I got a chance to talk to Haim in New York City and instantly fell in love with these three California girls who charmed my socks off without breaking a sweat.
The Haim sisters are from a very close-knit, musical family that doesn’t seem to have the usual sibling rivalries and petty disputes—especially when you consider how much time they spend together. Also, most musical acts with siblings or teenagers are cloying and contrived but Haim come off as genuine and un-manufactured which seems to have caught the attention of its growing legion of fans as well as cynical, jaded music journalists like me.
And I’m not the only one who has noticed. The girls just made the BBC’s Sound of 2013 list—voted on by UK music writers and industry insiders who are all asked to name their three favorite artists.
And when I say Este (bass), Danielle (vocals, lead guitar) and Alana (guitar, keyboard) come from a musical family I don’t mean their parents liked music and there were a couple of old guitars laying around the house. Their father put drumsticks in their hands when they were only 3 months old and they all can play the drums.
“On weekends it was all practicing. We called it ‘Haim-time.’ Saturday and Sunday. We couldn’t hang out with our friends,” Este recounts. “We had a super-close family and our dad was, like, ‘Why would you want to hang out with your friends when you have sisters. Why would you leave when you have sisters to hang out with in the house?’”
And they played together—and not just in the living room. With dad on drums, mom on guitar and the sisters playing everything else they started touring with their family band, Rockinhaim, when Alana (the youngest) was only four and kept at it for almost 15 years.
“We performed about once a month. Our first show was at Canter’s deli,” Alana says. “We played all covers—songs our parents loved . . . like the Eagles.”
In the five years since their split from the family (which Danielle jokingly describes as “amicable”) the Haim sisters spent some time apart—Este graduated from UCLA and Danielle toured with Julian Casablancas from The Strokes—but in 2010 they came back together to record their first EP, Forever, which they released as a free Internet last year. Haim’s major label debut on Columbia is scheduled for a spring release.
“We just started writing our own songs and we found out that it was really fun,” Danielle says. “We’d never really tried it before because we had this band with our parents and we were playing all these cover songs that we just grew up to love.”
The Big Score
The video for the band’s first single, “Don’t Save Me,” alternates between the Haim sisters performing the song and playing a three-on-three basketball game on a darkened court with three huge guys who can dunk and aren’t afraid to throw a few dirty elbows. Hilarity—and a bloody nose or two—ensue.

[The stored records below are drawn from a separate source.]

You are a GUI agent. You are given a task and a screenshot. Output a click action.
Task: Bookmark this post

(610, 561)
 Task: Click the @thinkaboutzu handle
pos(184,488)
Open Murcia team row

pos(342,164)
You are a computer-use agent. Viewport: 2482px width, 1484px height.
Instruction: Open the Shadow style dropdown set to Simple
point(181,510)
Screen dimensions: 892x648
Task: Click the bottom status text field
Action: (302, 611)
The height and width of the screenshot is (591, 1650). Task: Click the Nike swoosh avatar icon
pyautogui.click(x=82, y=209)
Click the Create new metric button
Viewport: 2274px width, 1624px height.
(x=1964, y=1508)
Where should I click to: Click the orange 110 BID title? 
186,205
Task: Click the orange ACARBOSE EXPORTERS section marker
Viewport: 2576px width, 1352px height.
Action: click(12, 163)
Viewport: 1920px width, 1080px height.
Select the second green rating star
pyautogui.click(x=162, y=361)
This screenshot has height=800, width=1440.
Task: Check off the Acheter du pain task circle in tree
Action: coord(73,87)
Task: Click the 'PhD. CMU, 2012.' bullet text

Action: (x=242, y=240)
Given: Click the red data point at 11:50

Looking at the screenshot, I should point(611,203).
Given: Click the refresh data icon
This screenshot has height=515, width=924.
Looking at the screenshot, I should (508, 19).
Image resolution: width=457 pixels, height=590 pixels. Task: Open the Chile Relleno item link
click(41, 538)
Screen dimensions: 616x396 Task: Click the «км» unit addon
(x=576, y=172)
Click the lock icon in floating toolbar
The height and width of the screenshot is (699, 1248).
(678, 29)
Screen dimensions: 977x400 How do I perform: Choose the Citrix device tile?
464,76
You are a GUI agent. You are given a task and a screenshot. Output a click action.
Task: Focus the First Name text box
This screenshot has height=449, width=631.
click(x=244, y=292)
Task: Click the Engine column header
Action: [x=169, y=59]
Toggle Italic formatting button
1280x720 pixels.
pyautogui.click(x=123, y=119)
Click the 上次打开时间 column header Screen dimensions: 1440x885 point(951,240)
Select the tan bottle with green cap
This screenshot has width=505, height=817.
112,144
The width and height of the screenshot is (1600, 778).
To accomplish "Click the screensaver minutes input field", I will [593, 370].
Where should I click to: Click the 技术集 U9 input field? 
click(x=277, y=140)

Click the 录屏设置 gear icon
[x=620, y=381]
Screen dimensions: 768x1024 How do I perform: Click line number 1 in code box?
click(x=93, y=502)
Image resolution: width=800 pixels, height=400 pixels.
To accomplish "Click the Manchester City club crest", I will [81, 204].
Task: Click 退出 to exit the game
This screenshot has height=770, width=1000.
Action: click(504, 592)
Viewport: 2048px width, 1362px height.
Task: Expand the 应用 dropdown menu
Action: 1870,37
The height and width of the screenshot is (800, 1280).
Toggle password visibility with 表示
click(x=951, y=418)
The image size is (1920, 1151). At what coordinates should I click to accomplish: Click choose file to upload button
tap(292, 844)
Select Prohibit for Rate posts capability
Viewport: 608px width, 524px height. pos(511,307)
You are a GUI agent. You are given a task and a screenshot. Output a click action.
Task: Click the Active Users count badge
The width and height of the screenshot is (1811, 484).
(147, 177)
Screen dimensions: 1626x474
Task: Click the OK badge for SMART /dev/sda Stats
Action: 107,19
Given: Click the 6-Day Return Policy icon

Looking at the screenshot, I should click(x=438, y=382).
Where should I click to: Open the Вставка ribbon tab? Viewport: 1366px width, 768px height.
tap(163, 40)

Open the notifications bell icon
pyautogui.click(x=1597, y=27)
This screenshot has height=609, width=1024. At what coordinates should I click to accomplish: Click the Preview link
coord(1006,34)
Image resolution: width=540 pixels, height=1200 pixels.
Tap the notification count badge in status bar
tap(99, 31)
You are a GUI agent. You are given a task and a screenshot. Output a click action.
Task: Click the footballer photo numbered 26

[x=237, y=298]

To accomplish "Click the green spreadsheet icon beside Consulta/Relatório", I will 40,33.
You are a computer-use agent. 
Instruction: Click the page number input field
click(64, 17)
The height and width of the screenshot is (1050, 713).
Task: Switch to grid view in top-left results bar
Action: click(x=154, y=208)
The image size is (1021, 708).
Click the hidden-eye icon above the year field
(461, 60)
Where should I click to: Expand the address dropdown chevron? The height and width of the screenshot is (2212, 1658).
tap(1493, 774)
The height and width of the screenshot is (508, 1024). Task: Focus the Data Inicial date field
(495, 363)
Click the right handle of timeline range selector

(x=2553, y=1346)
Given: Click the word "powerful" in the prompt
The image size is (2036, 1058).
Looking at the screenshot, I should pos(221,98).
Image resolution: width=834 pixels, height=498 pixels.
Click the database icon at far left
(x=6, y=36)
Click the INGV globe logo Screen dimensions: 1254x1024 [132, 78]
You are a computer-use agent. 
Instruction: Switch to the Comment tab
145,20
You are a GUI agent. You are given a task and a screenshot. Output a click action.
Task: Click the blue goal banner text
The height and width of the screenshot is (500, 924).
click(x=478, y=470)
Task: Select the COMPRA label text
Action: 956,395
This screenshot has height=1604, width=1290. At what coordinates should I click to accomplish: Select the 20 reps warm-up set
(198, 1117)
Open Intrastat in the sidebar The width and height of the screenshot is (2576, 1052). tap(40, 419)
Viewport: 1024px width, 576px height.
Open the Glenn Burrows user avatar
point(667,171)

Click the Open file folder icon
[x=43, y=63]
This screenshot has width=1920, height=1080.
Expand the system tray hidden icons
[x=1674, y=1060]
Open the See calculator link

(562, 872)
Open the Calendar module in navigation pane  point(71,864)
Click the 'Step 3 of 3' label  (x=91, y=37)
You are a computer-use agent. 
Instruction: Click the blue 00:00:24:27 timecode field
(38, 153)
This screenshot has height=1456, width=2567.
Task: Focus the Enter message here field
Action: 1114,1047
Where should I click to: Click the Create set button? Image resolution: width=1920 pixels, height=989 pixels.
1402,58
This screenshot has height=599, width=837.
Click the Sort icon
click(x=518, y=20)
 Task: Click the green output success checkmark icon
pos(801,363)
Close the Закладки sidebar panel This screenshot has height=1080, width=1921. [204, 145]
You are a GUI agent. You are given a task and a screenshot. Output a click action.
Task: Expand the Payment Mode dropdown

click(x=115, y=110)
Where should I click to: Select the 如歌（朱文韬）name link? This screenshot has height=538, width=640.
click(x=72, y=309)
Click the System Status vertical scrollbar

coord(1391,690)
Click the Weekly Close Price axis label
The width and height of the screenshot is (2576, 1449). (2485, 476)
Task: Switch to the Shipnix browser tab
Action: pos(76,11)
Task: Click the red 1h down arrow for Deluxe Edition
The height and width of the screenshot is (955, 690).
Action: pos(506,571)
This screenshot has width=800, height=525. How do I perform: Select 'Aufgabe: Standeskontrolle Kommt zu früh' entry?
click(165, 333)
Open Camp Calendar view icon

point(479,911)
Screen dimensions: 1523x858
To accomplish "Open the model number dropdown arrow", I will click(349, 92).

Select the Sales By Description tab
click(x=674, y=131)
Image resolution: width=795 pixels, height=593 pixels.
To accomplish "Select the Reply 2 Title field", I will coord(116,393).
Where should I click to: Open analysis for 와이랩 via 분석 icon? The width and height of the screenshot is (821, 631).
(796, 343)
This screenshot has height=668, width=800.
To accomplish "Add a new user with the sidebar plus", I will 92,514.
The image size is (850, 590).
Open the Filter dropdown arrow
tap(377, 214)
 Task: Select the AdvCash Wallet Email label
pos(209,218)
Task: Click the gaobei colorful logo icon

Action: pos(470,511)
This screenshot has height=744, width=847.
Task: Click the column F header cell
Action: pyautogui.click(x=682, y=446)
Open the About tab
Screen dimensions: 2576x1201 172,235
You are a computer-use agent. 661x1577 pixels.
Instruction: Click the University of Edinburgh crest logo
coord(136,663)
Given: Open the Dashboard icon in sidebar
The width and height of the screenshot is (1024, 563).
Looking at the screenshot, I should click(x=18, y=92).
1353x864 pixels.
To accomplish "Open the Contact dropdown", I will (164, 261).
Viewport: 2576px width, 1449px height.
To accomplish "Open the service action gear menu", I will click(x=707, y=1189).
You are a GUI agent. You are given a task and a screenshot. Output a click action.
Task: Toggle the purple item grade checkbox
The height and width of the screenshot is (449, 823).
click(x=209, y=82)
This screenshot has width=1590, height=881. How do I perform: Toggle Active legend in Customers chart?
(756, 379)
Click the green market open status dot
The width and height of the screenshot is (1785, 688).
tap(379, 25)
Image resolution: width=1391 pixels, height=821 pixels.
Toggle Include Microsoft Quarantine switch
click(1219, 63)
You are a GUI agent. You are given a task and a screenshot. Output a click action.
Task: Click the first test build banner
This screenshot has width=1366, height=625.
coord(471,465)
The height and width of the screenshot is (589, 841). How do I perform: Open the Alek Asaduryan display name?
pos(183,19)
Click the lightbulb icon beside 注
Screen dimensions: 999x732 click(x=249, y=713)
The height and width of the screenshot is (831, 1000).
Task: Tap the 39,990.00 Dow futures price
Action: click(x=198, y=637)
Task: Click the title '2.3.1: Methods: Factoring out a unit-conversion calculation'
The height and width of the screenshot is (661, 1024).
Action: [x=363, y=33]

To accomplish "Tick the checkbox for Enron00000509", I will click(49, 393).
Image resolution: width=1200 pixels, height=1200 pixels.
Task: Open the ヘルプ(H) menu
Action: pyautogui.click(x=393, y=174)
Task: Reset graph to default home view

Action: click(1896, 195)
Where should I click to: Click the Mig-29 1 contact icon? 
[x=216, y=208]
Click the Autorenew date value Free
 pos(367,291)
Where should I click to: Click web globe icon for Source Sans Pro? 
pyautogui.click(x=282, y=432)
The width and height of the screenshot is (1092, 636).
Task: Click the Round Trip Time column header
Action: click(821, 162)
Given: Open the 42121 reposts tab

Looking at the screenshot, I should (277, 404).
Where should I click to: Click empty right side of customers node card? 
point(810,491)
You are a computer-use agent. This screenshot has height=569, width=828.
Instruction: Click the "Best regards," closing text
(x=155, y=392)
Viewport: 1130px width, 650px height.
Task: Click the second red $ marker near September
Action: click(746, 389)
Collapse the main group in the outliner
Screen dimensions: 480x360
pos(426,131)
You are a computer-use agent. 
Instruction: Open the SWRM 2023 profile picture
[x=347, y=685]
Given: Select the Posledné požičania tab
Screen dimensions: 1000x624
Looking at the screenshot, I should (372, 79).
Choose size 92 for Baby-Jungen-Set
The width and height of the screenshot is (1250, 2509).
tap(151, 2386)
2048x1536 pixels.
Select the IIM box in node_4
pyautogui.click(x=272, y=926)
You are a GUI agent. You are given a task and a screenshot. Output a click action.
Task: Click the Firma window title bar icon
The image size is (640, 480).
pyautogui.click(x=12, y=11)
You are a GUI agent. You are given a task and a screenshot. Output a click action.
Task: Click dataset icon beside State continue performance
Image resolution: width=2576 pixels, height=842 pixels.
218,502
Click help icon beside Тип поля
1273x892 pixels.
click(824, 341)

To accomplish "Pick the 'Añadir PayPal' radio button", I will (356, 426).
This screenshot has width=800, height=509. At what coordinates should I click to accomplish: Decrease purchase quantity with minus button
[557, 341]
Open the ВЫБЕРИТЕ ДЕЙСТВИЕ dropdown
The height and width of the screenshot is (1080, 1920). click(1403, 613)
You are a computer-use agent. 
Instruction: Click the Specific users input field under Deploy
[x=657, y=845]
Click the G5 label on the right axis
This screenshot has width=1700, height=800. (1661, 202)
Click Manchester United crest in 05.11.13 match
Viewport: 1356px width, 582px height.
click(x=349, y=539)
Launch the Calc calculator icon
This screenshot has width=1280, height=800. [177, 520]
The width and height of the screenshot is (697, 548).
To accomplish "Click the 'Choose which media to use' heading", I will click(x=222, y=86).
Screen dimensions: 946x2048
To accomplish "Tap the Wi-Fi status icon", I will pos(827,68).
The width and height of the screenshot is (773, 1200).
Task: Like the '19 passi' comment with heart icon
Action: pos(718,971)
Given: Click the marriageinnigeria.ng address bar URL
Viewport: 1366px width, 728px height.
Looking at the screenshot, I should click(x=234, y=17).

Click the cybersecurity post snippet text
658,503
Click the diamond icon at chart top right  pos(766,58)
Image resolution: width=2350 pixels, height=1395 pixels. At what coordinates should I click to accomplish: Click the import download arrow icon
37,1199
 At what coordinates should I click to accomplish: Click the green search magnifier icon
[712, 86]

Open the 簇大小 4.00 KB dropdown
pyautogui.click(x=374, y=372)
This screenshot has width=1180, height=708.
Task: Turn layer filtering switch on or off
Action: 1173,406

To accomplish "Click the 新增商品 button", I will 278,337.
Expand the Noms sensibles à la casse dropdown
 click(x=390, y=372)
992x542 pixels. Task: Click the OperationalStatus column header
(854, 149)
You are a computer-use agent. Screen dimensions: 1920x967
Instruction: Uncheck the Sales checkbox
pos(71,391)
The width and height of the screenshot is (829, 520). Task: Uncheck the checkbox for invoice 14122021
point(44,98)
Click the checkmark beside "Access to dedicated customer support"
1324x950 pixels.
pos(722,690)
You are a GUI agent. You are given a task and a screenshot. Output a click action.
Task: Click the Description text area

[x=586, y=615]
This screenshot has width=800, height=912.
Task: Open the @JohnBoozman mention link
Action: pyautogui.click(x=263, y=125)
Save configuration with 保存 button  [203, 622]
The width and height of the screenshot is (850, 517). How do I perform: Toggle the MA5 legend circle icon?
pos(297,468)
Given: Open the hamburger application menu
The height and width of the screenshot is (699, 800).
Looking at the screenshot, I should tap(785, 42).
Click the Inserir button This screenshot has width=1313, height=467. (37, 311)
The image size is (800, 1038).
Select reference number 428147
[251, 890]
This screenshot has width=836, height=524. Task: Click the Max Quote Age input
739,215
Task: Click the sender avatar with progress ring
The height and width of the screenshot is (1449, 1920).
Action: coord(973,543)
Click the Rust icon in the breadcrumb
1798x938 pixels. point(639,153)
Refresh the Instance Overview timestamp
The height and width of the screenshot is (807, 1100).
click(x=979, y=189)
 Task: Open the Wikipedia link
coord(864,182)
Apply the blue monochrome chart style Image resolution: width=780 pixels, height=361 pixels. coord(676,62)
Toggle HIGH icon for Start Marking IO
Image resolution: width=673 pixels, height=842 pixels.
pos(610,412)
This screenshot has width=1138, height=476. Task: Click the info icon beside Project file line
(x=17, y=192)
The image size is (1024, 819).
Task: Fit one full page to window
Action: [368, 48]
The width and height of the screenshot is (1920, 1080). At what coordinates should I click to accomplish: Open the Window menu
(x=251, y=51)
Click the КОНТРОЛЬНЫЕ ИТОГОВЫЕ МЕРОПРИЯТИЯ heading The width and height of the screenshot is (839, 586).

Trying to decipher the latest video invariably leads us to wonder if mind-altering substances were involved, but the girls of Haim claim to not indulge, although they don’t hesitate to state their support for legalization. “I pass on grass . . . I pass it to my friends. I’m diabetic and it just makes me get the munchies so I can’t do it,” Este says. “It’s fine though,” Danielle says. “It’s a plant. It comes from the ground. If you’re responsible. Do it.”